Later, though, evidence was uncovered to suggest that the Spanish invaders brought the fruit to the Americas in 1650 and introduced it there as the Manila Tamarind giving recognition to the Philippines’ capital where they exported the fruit from. The guamuchile bears a striking similarity to tamarind fruits.
Thus, that is how the fruit has become more commonly known now as the Manila Tamarind and not by its original guamuchile name.
Guamuchiles grow extremely abundantly in the Philippines. It is only here that the guamuchile is grown for its fruit. Fruit bearing time falls between February and May.
From the Philippines, guamuchiles were then exported to Africa, the Middle East and neighboring Southeast Asian countries. It is known throughout as the Manila Tamarind except in China where it is renamed Niu ti Dou. In Thailand it is referred to as Foreigner Tamarind.
Compared to the usual tamarind fruit which are sour in taste, the guamuchile/Manila Tamarind is sweet. Its color varies from green to pink bean pods whereas the tamarind fruit is often brown in color. Its seed cannot be eaten.
The guamuchile is considered ripe when the skin turns pink and pops open on its own.
Inside it contains a white, pulpy, soft stuff called aril which is the main fruit itself. The fruit becomes even sweeter as it matures. It can also be converted into a delicious beverage.
Studies show that guamuchile contains a lot of properties beneficial to people’s health.
Here are some of the health benefits this tree offers…
The flowers of the guamuchile tree are said to possess anti-inflammatory, antipyretic and antibacterial properties effective for curing fever, general pain, burns, swelling and infections.
Extract from its leaves contains anti-oxidants that help cleanse the body from all toxins ingested from food. This ingredient is also used as anti-ulcer agents due to its free radical activities. It has antimicrobial properties due to the alcoholic content that can be extracted from it. Leaf extracts are also said to have anti-diabetic effects. There are studies that attribute the alcohol and hexane extracts to the cure of tuberculosis.
The leaves’ juices are also a very effective astringent. These are also used as abortifacient (abortion drug). The ethanol extracted from the leaves has antidepressant, skeletal and muscle relaxant properties.

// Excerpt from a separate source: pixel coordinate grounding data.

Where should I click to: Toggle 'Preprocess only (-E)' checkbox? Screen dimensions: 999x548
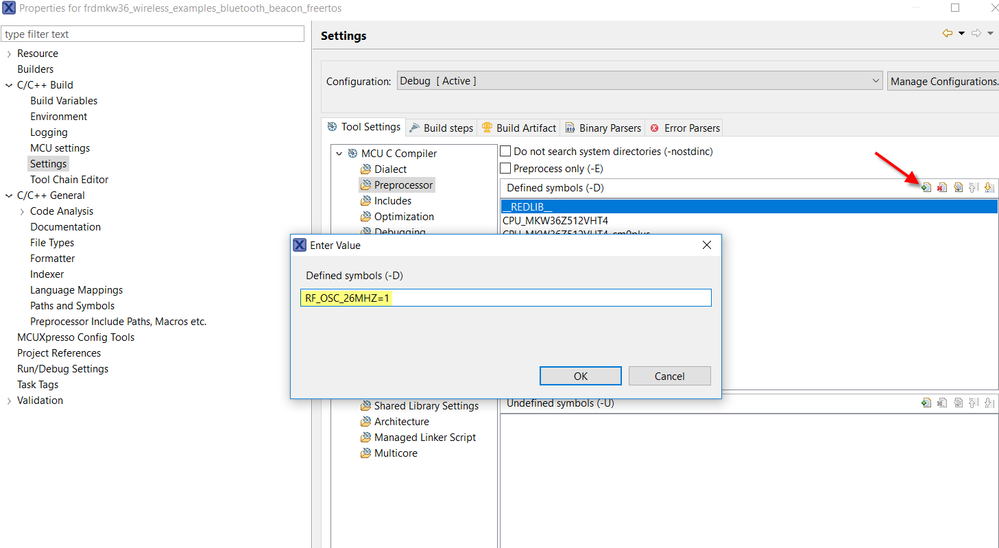[506, 169]
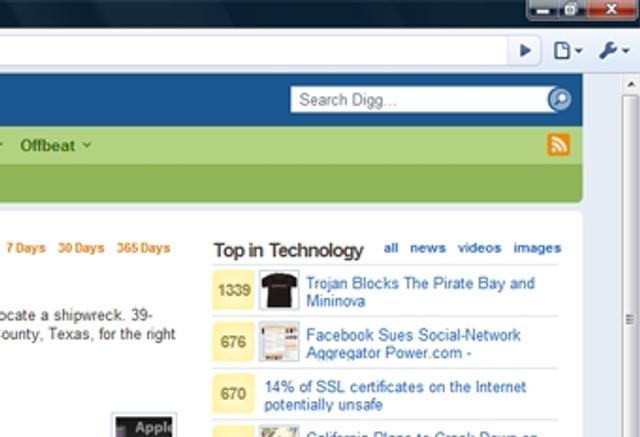Filter stories by 7 Days
The width and height of the screenshot is (640, 437).
[26, 248]
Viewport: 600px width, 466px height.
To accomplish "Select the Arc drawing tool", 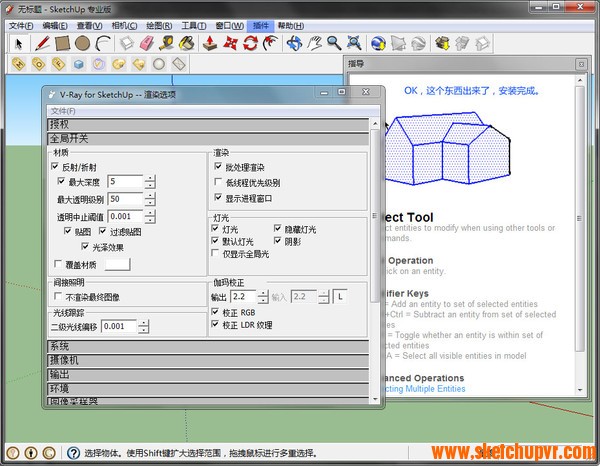I will [102, 43].
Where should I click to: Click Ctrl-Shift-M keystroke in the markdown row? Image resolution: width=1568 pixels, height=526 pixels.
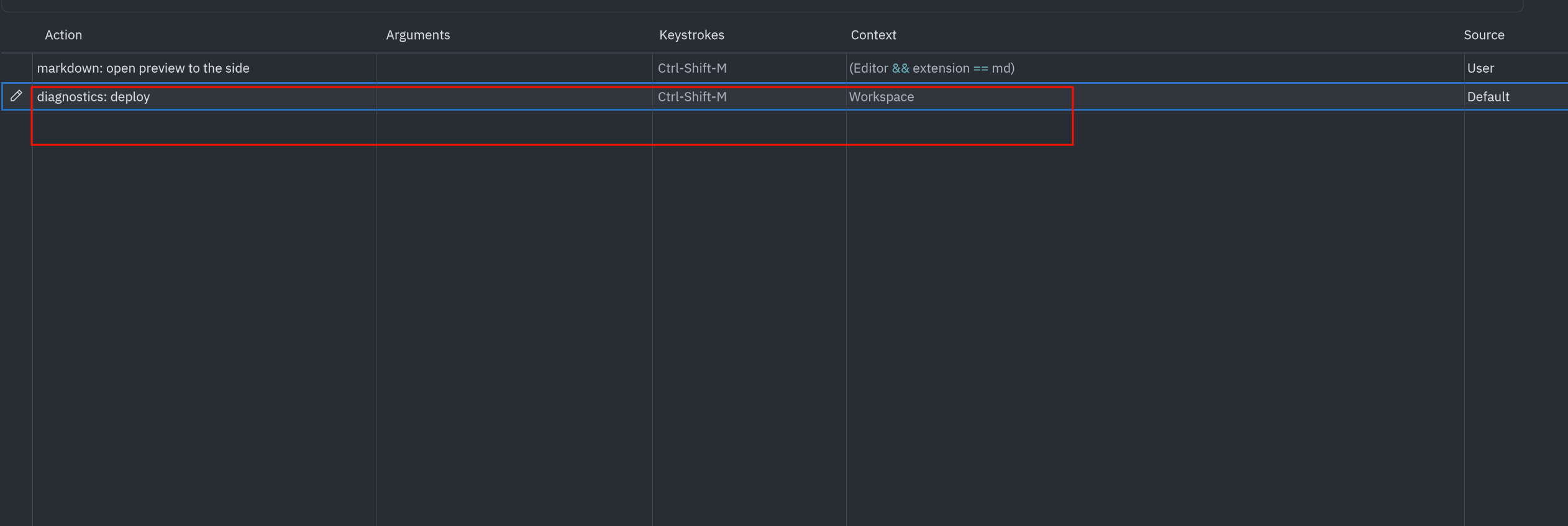692,68
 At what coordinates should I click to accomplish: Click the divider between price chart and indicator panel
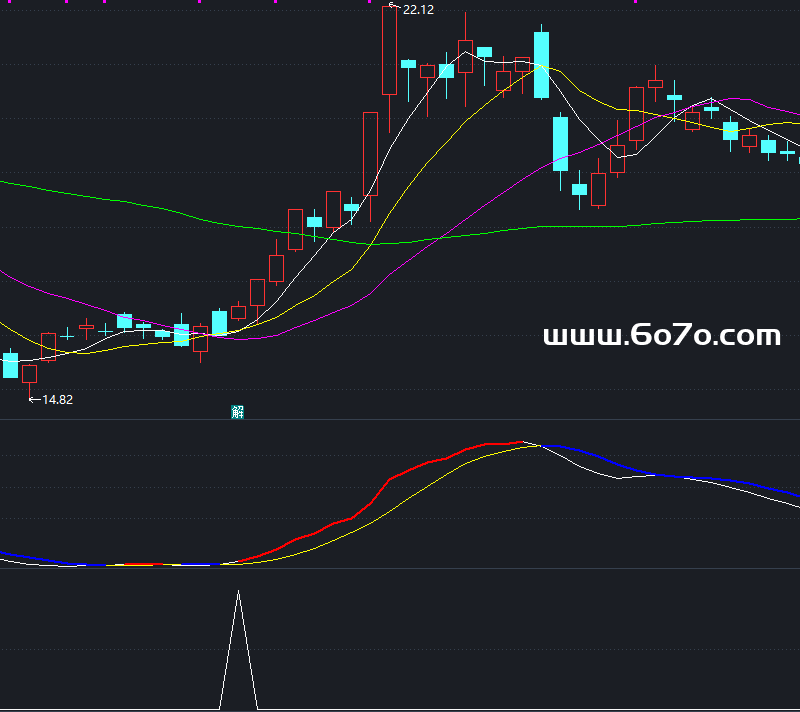coord(400,420)
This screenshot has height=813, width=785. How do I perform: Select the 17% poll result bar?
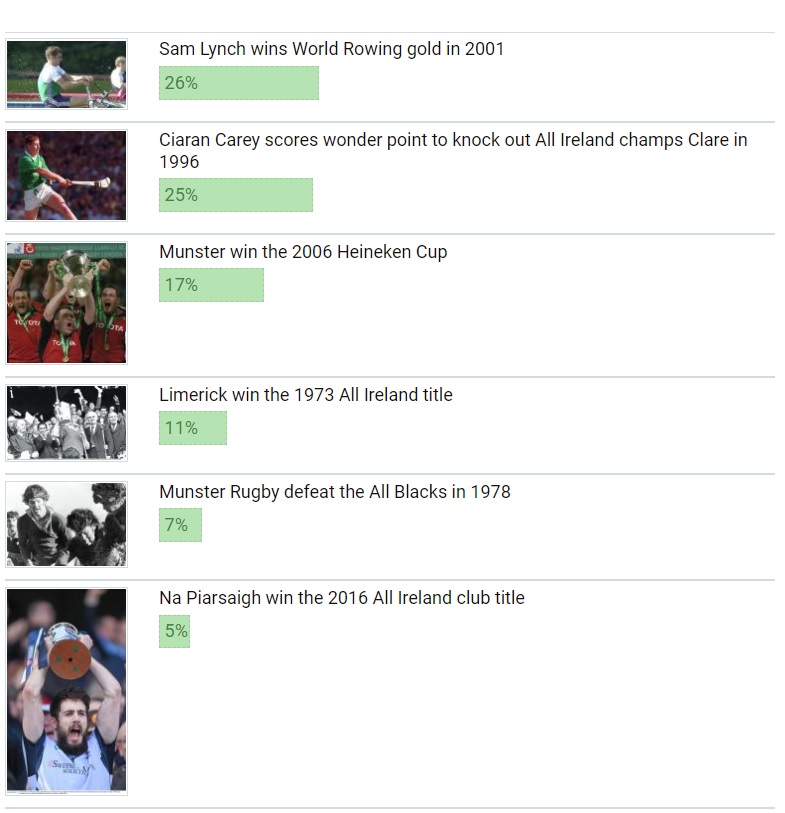point(211,285)
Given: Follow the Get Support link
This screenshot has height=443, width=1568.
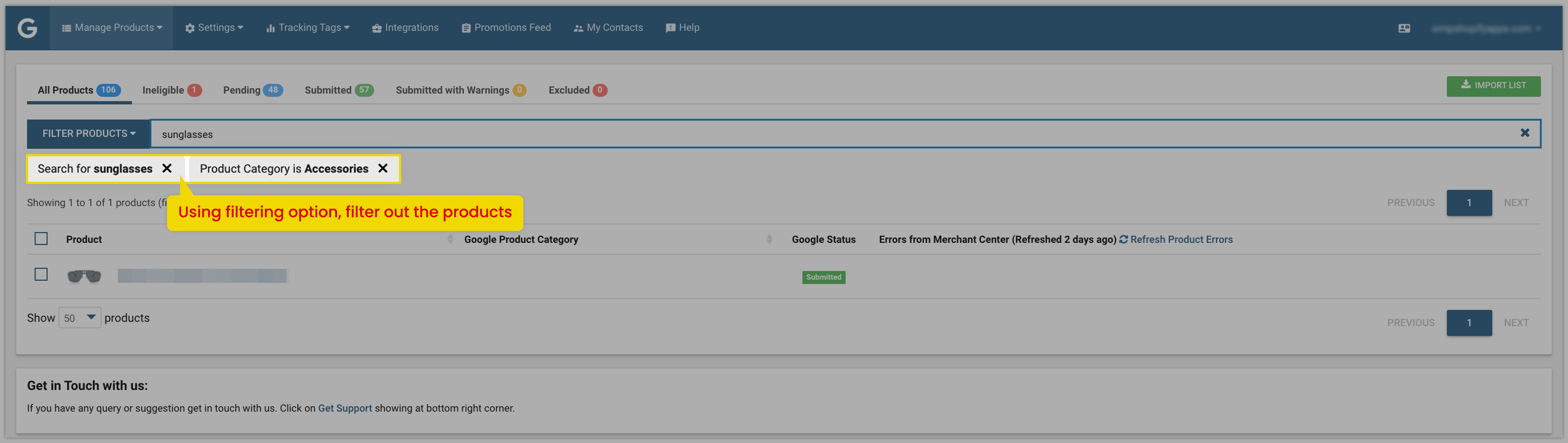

Extracts from the guamuchile bark are a very good cure for constipation, eye inflammation and dysentery. It is also used as an astringent and anti-hemorrhagic agent (stops any bleeding).
Guamuchile fruits contain both anti-diabetic and anti-ulcer properties.
In general, guamuchile is something of a miracle tree. There are newer studies linking this tree to the inhibition of cancer cells, particularly prostate and colon cancers.
It is very beneficial in regulating oxygen flow to the brain and reduces the chance of brain strokes.
There are also reports of treating venereal diseases by using this as a cure.
The fruit is rich in vitamin B complex which aids in combating stress and increases appetite. It also has plenty of vitamin C which help strengthens the immune system.
Guamuchile can grow in any tropical places because it is resistance to drought. It spreads rapidly and mainly through the help of the birds that feed on it by dropping the seeds while chewing on its fruits.
Because it survives in dry lands, most of it can be grown just along the roadside. It does not need daily watering or maintenance to flourish.
As with other natural medicinal cures, it is best to consult your doctors first before using guamuchile as an intended cure for anything.
It does not possess any harmful effects but it is better avoided by pregnant women as it contains an abortifacient which can cause miscarriage.
It does not possess any allergens so it is therefore a relatively safe fruit.